Pramoedya.id: Badan Pusat Statistik (BPS) Provinsi Lampung mencatat penurunan signifikan dalam jumlah penduduk miskin. Per Maret 2024, jumlah warga miskin di provinsi ini tercatat sebanyak 941.230 orang, turun lebih dari 52 ribu jiwa dibandingkan periode sebelumnya.
Angka tersebut setara dengan 10,69 persen dari total populasi Lampung. Sebagai perbandingan, pada Maret 2023, tingkat kemiskinan masih berada di angka 11,11 persen, atau 970.670 orang. Artinya, dalam satu tahun, sekitar 29.440 jiwa berhasil keluar dari garis kemiskinan. Bila dibandingkan dengan September 2022, penurunan mencapai 54.420 jiwa.
Kepala BPS Lampung, Dody Herlando, menjelaskan bahwa tren penurunan ini tetap terjadi meski garis kemiskinan meningkat.
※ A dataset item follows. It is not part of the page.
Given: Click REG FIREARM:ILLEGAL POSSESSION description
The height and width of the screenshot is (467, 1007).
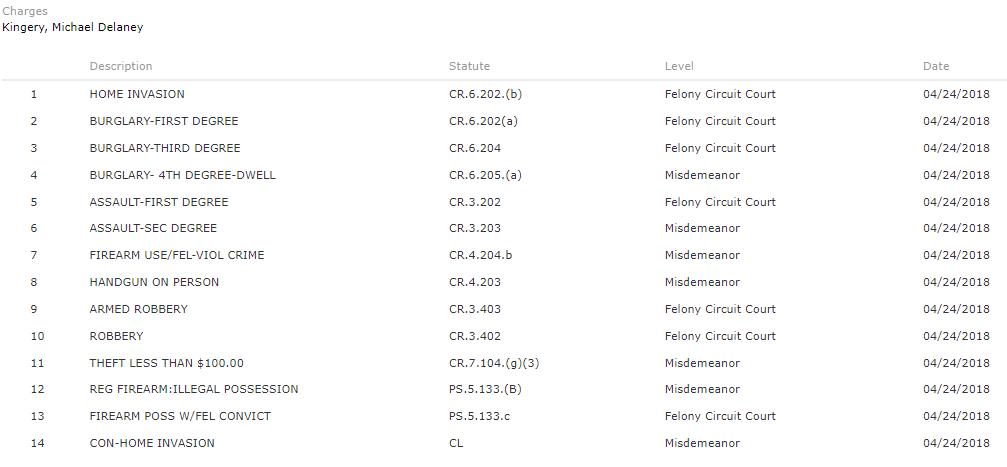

Garis kemiskinan yang mencerminkan kebutuhan minimum seseorang untuk hidup layak, pada Maret 2024 naik menjadi Rp592.624 per kapita per bulan. Naik 6,66 persen dari periode yang sama tahun sebelumnya.
“Ini berarti, meskipun standar garis kemiskinan naik, daya beli masyarakat, khususnya kelompok terbawah, juga meningkat,” kata Dody melalui rilis persnya, Jumat (25/7/2025).
Namun, penurunan itu tidak terjadi merata di seluruh wilayah. BPS mencatat kemiskinan di daerah perdesaan Lampung masih jauh lebih tinggi dibanding perkotaan. Pada Maret 2024, kemiskinan di perkotaan tercatat 7,91 persen, sedangkan di perdesaan mencapai 12,04 persen.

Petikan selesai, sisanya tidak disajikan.